== SUPPLIED DATA

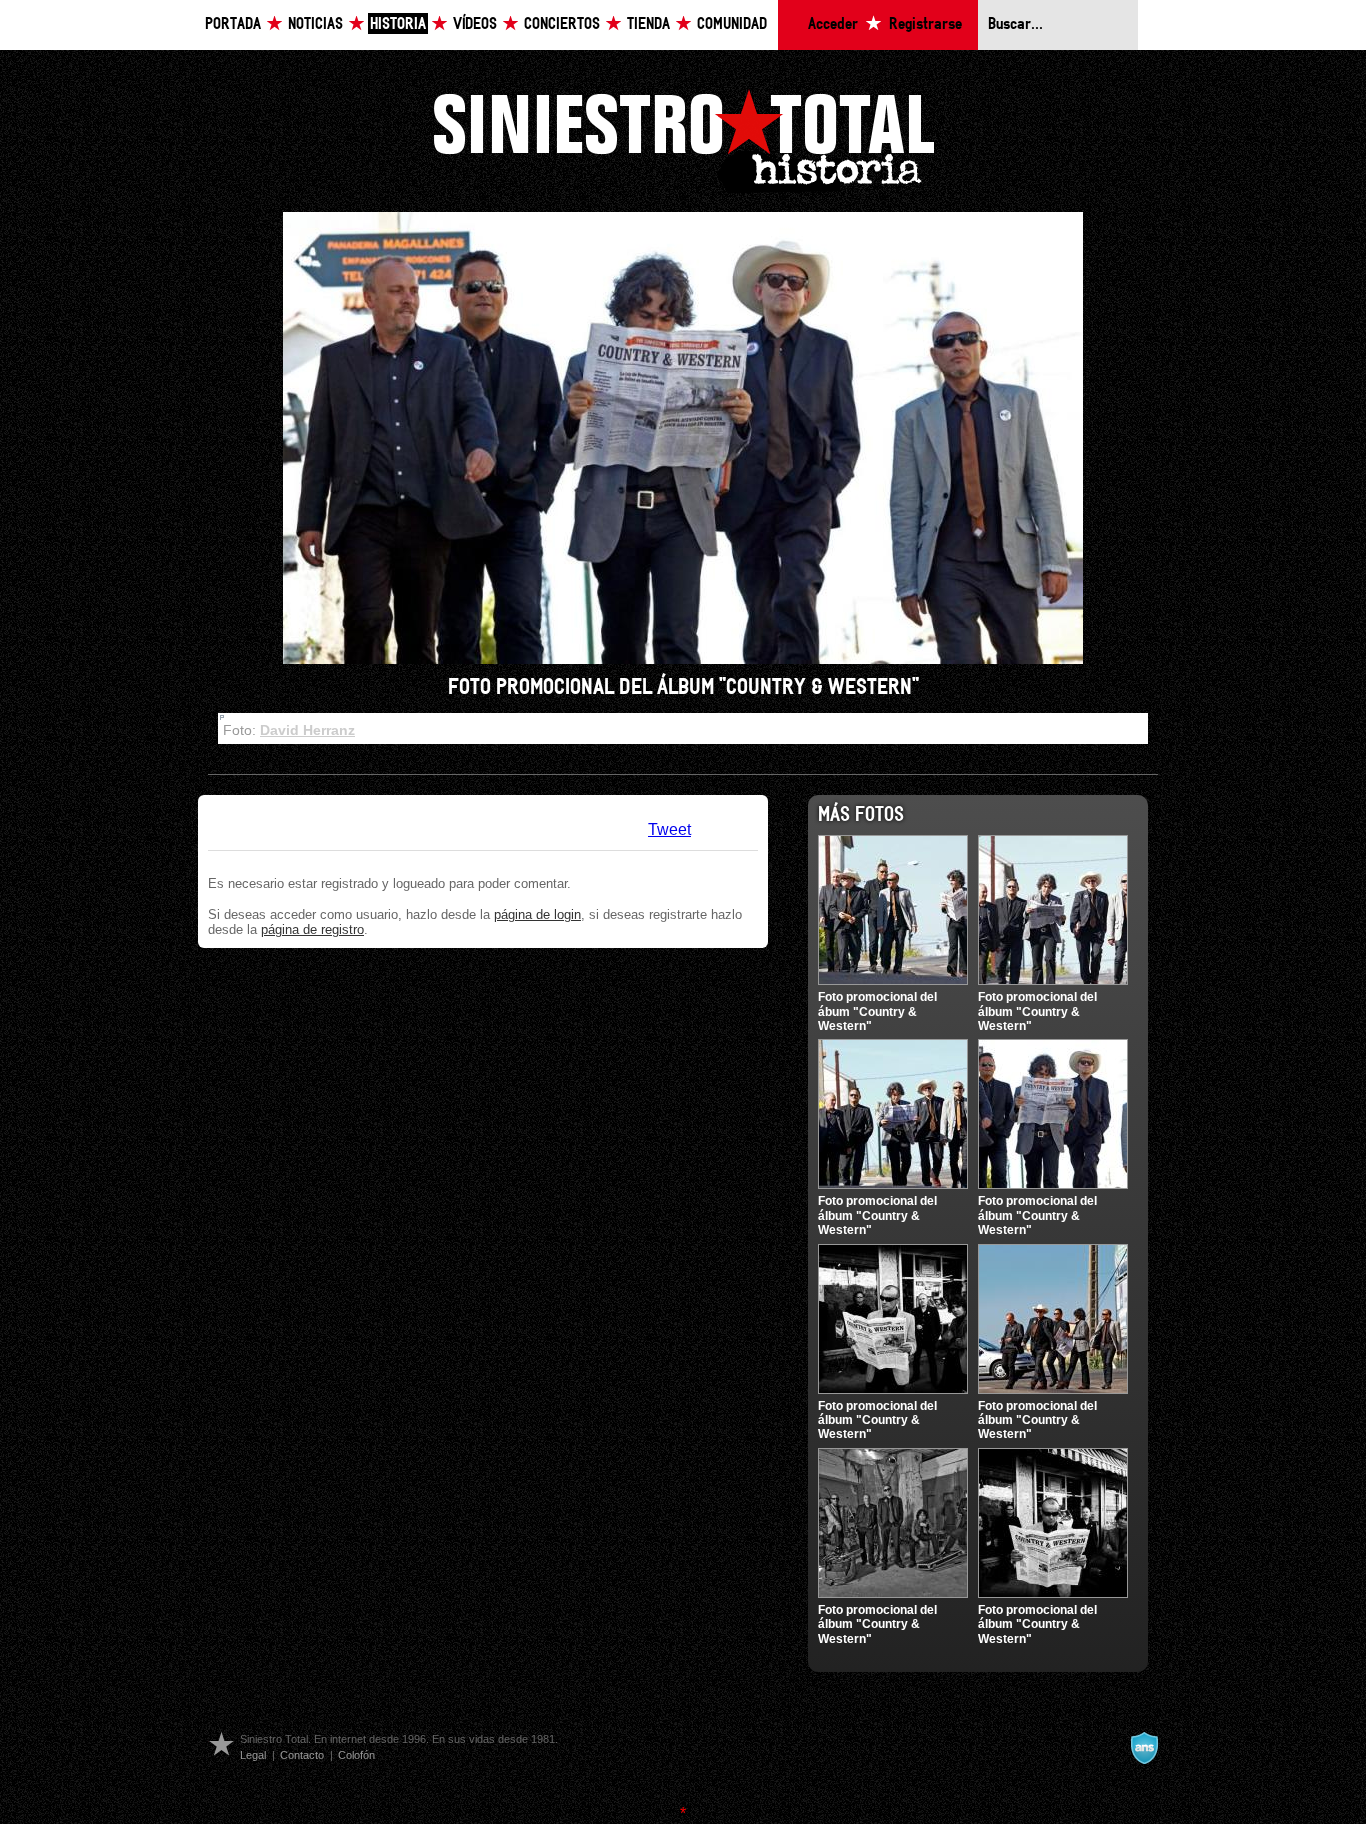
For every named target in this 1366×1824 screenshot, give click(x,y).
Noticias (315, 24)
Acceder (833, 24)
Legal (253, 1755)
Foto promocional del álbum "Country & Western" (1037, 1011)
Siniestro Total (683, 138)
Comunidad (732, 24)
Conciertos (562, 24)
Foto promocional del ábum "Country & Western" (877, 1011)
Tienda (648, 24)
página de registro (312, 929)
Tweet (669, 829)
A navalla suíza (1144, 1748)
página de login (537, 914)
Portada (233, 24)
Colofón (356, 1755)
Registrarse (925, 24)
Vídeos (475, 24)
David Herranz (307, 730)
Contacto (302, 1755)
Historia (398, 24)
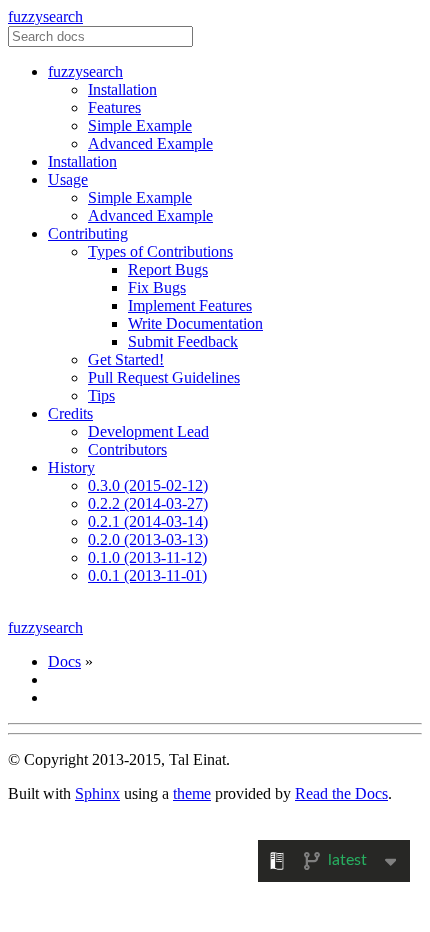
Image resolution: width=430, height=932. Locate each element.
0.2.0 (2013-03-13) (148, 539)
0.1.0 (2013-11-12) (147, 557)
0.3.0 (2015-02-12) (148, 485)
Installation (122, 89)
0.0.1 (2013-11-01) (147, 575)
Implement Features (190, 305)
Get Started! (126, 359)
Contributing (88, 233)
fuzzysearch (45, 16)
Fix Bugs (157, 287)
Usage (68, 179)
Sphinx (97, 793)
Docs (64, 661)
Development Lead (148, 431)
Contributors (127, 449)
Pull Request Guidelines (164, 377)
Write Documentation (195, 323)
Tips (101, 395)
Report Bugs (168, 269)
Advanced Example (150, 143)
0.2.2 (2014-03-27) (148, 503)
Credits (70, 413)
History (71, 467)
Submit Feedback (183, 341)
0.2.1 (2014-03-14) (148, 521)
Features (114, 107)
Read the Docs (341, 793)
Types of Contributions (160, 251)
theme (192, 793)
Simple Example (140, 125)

====
== SUPPLIED DATA

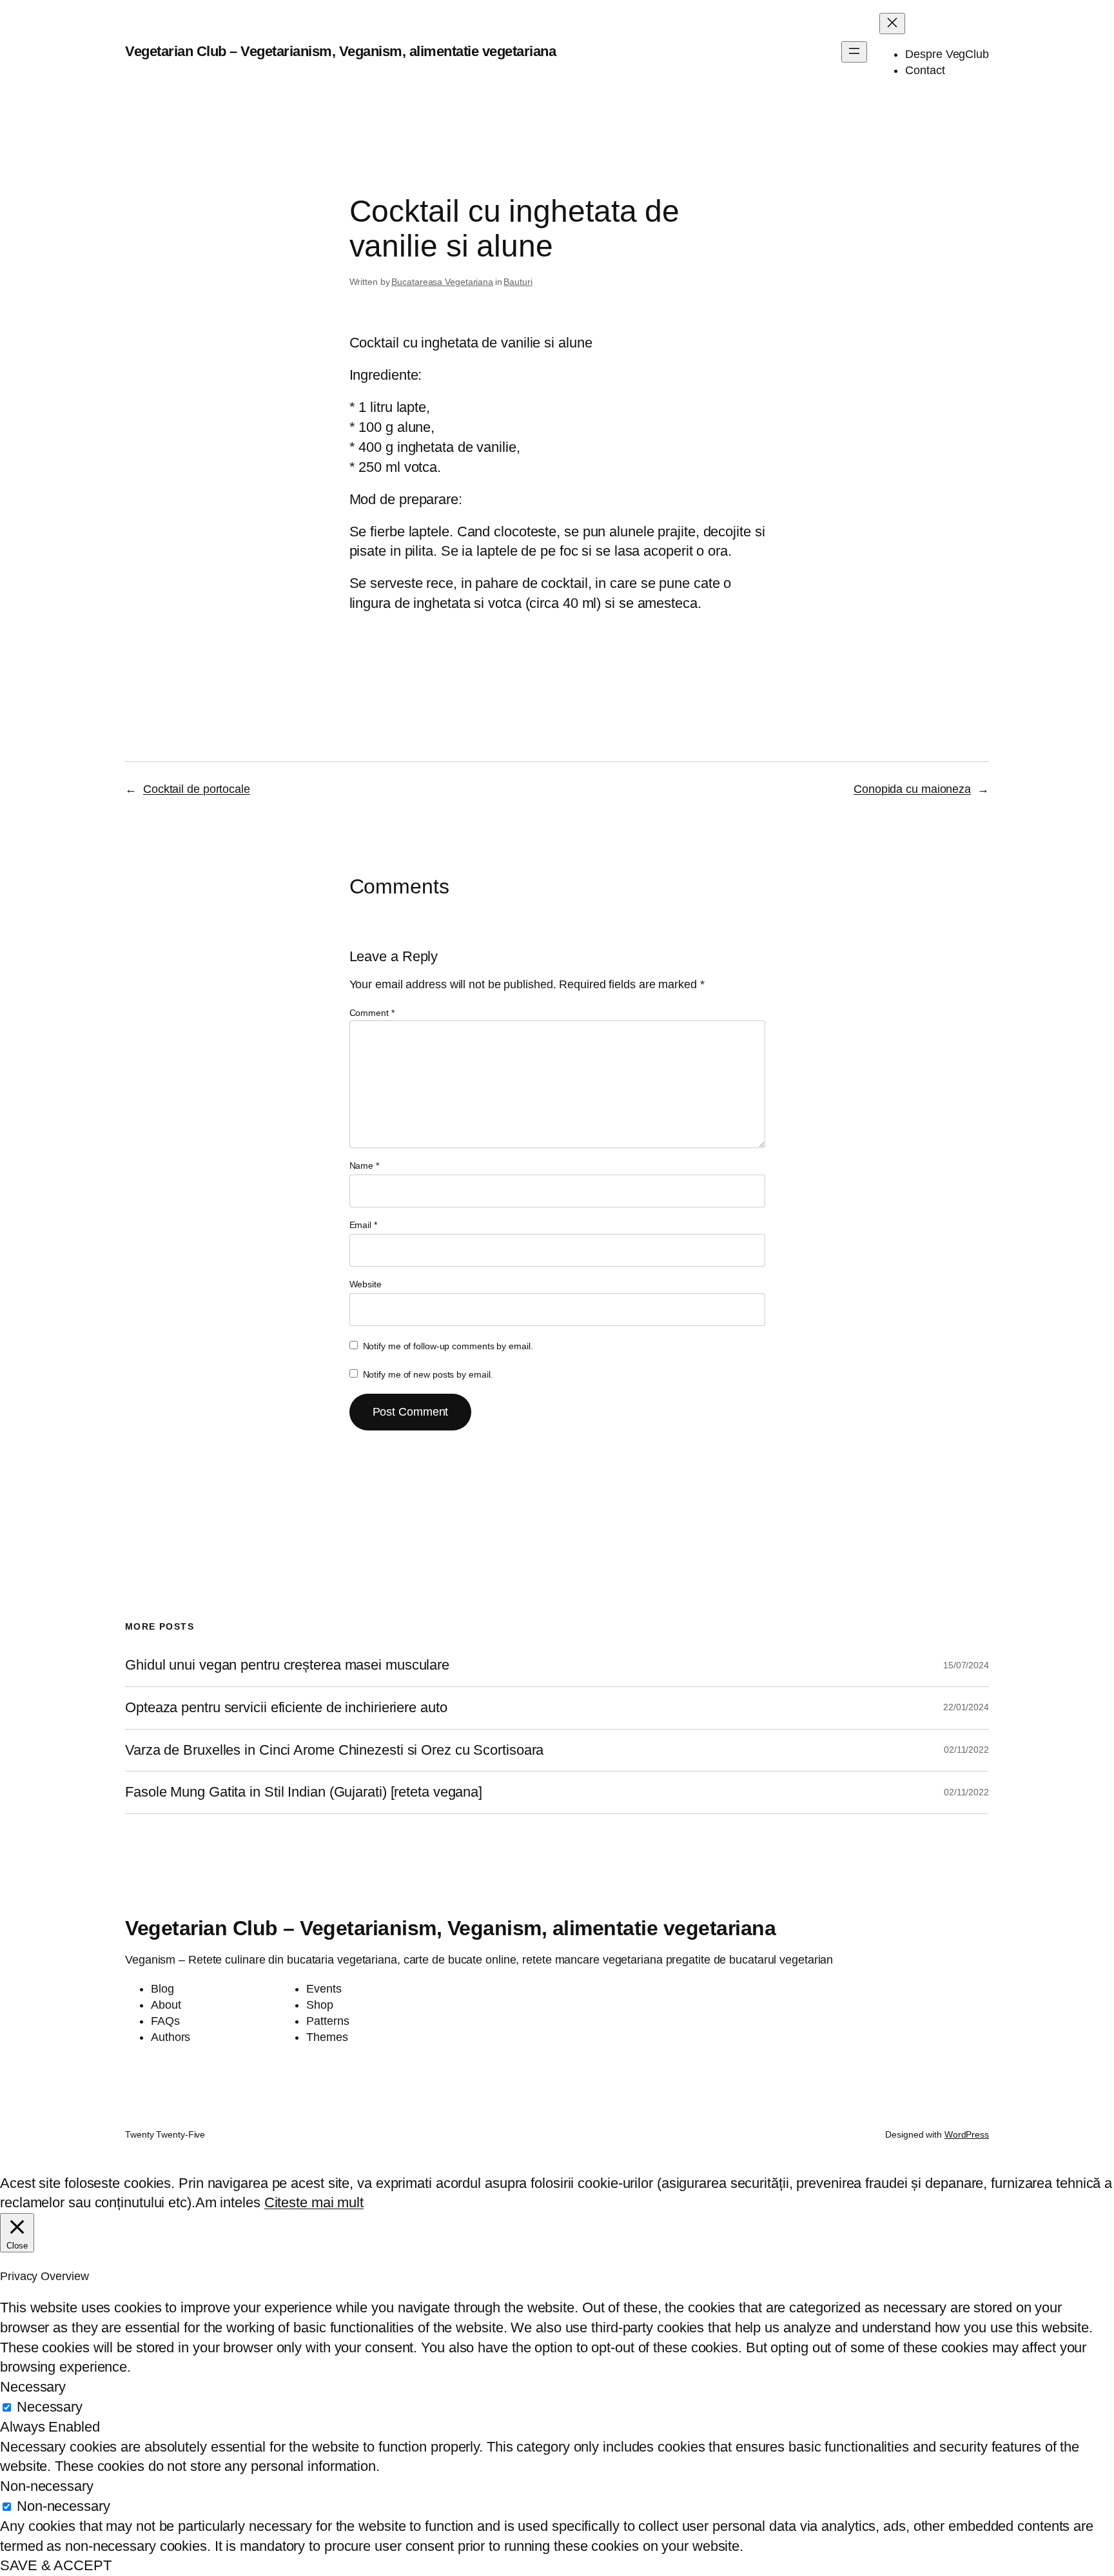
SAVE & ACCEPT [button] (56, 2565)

====
== SUPPLIED DATA

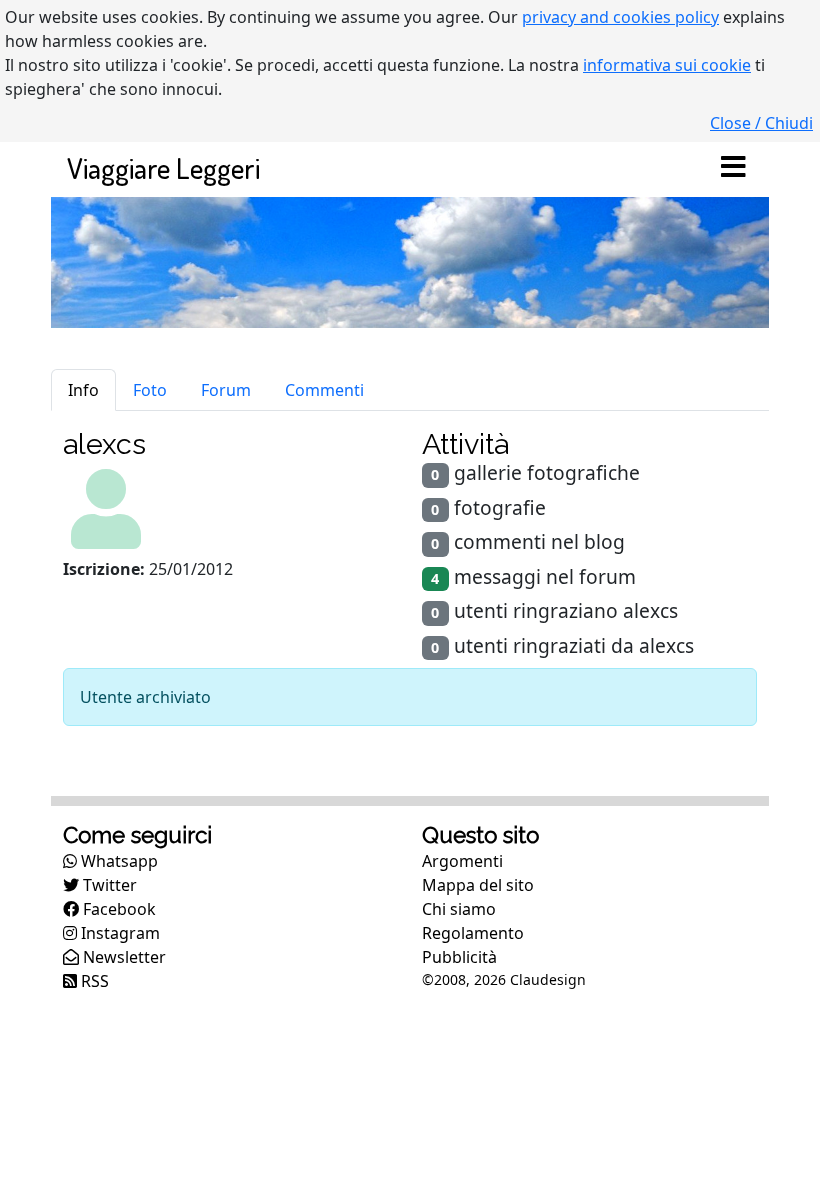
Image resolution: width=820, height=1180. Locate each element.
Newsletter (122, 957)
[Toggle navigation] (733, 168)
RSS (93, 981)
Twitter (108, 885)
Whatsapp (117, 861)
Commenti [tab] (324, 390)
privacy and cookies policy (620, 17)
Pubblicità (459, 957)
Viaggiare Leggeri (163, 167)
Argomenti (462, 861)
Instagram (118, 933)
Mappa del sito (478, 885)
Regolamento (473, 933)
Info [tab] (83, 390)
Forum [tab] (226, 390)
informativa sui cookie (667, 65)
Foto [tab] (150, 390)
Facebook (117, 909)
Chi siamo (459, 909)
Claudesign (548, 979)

====

If a line in the records above has the word "Image", copy it out.

Image resolution: width=430, height=932. Locate each element.
Image resolution: width=820, height=1180. Locate each element.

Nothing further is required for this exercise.